We all know that sleep is important. Not only does it affect our muscle growth, immune systems, learning and memory abilities and hormone regulation, but “beauty sleep” also affects our physical appearance, according to SleepFoundation.org. Understanding the impact sleep has on your whole body — inside and out — is a crucial part of keeping your skin healthy, revitalized and ready for the day.
HOW DOES POOR SLEEP AFFECT YOUR SKIN?
According to Healthline, dark circles under the eyes, dry skin and slightly hollow cheeks are all signs of sleep deprivation. These symptoms are also common signs of dehydration — another indication of sleep deprivation. Long term effects may also include a decline in skin elasticity, according to Healthline. SleepFoundation.org also notes “paler skin than usual, wrinkles and fine lines, hanging corners of the mouth, drooping or hanging eyelids and red or swollen eyes” as additional side effects of not getting enough sleep. Cosmetics brand Garnier explains that when you don’t get enough sleep, your body “perceives it as a form of stress,” producing excess cortisol which has “negative effects on the immune responses,” damages collagen, constricts blood vessels and reduces oxygen and nutrients to the skin.
BENEFITS OF GETTING GOOD BEAUTY SLEEP
Getting a good night’s sleep is incredibly beneficial in more ways than one. It is essential for your skin, hair and mental health — making it one of the most important things you can do to help yourself thrive. According to SleepFoundation.org, these are some of the main scientific benefits:
COLLAGEN AND ELASTIN:
These proteins give your skin its elasticity as well as prevent premature wrinkles. A lack of sleep affects the immune system, which can cause a reduction in collagen production.
COMPLEXION:
Studies have shown that the night and early morning hours are when the skin has the “highest levels of blood flow” and when it is repairing cells damaged by UV light, respectively.

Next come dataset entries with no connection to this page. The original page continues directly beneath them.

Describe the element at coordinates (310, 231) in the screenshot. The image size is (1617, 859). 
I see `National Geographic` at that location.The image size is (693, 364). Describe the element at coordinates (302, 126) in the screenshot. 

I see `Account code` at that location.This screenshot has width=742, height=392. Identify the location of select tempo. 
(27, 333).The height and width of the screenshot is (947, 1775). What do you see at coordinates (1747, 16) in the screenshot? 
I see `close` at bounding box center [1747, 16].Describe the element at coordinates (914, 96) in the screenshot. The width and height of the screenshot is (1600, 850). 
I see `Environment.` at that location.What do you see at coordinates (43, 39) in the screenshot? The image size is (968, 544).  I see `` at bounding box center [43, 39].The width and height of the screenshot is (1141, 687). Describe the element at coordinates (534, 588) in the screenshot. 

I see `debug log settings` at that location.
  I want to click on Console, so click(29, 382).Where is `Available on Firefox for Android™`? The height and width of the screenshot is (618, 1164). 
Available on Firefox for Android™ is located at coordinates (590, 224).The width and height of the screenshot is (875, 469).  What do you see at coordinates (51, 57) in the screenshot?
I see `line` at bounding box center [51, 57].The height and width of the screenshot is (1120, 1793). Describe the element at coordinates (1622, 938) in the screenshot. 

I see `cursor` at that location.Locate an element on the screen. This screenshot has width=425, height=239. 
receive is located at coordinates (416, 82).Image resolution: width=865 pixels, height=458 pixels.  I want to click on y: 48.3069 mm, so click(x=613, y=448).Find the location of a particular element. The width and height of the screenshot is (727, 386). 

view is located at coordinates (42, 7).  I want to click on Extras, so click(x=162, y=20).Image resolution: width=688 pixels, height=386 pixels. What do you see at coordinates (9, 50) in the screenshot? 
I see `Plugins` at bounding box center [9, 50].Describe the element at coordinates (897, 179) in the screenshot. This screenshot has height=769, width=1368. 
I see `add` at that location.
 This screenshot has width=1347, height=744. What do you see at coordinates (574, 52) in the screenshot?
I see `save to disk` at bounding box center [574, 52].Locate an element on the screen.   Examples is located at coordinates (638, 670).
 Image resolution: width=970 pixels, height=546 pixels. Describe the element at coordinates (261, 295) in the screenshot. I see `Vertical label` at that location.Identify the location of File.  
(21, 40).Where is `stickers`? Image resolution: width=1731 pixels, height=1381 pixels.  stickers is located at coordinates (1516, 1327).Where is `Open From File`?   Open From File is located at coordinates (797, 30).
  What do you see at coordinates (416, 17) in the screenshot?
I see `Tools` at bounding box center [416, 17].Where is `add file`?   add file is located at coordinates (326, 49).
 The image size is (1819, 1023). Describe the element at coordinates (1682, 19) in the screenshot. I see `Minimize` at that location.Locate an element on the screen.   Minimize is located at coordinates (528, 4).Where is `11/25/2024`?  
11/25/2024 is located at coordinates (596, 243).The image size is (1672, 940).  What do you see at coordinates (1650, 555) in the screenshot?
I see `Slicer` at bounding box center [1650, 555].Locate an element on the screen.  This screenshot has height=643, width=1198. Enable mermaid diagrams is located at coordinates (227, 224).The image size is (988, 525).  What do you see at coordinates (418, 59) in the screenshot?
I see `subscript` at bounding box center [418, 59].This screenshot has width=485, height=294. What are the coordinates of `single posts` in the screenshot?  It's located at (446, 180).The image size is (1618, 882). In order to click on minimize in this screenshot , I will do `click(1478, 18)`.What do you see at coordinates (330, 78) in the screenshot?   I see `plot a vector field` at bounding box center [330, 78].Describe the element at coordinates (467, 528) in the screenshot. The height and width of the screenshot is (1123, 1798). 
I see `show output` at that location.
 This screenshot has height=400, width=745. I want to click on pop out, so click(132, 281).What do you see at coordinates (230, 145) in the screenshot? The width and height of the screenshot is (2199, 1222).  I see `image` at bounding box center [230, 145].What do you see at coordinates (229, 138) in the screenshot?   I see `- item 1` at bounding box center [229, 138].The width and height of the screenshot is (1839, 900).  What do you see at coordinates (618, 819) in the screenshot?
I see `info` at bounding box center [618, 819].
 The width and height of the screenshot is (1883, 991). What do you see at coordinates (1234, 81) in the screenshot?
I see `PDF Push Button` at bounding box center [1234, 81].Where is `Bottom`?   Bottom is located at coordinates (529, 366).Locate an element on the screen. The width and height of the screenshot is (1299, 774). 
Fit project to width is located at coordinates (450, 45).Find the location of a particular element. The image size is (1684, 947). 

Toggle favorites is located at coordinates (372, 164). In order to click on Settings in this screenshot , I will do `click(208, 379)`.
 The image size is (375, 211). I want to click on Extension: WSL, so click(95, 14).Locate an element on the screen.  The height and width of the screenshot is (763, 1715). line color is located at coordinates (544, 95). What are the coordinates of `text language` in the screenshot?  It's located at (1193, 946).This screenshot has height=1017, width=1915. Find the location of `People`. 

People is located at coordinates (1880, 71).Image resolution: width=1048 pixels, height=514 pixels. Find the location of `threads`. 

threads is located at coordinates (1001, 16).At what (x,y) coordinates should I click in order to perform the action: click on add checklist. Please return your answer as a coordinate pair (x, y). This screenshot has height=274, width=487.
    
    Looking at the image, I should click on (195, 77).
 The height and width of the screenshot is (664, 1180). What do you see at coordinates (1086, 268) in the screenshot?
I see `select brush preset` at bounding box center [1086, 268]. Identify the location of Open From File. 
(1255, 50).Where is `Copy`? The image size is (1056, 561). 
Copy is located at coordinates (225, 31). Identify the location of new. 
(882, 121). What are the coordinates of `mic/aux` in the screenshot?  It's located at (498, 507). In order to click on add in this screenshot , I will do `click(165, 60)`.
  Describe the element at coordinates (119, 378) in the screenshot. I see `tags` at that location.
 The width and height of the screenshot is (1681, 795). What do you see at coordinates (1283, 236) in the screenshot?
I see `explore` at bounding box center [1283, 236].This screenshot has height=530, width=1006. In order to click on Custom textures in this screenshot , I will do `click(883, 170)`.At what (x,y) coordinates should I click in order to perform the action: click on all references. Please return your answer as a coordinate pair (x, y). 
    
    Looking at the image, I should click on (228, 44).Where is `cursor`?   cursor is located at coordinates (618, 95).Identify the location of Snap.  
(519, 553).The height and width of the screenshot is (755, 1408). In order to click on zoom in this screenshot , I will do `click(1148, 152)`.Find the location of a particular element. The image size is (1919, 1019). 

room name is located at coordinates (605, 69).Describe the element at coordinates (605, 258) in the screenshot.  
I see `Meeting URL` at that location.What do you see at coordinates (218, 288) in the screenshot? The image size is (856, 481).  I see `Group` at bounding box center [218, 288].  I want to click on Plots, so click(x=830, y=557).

Staying up late is also linked to dehydration and “increased production of oily secretions,” which can lead to acne.
HAIR STRENGTH:
Sleep deprivation is translated by your body as stress, which causes your body to produce cortisol. Higher cortisol levels cause “the body [to produce] more sebaceous oil including at the root of every hair,” potentially leading to oily hair and dandruff. Studies have shown that lack of sleep can also cause hair loss.
TIPS FOR GETTING GOOD SLEEP
According to Mayo Clinic, these tips can help you get better sleep, and in turn, improve the health of your skin.
- Create a sleep schedule that is at least seven hours long and go to bed at the same time each night. Try doing a relaxing activity like reading, listening to calming music or meditating.
- Don’t eat or drink anything but water for a few hours before you go to sleep. Nicotine, caffeine and alcohol should also be avoided several hours before you go to sleep.
- Sleep in an environment that is dark, quiet and cool. Try to avoid harsh lighting in the evening and consider adding white noise such as a fan or noise machine to help you sleep.
- If you take naps, try to keep them to no more than one hour per day, and avoid napping later in the afternoon or evening.
- Exercise regularly, stretch before bed and spend time outside each day.
- Relieve stress and anxiety before going to sleep by setting goals and tasks for the next day so you aren’t thinking about them while to try to fall asleep.
OTHER WAYS YOU CAN HELP PROTECT YOUR SKIN
According to Healthline, dermatologists recommend silk sheets and pillowcases, which can help prevent inflammation from friction against cotton pillowcases. Cotton pillowcases also absorb more oil and bacteria, creating an unsanitary environment in your pillow. Silk may not be as effective for oily skin types as it cannot absorb the oil, so it will stay on your face. Washing your face before bed is also an effective prevention method because it removes makeup, dirt and oil. Using an overnight moisturizer may also help.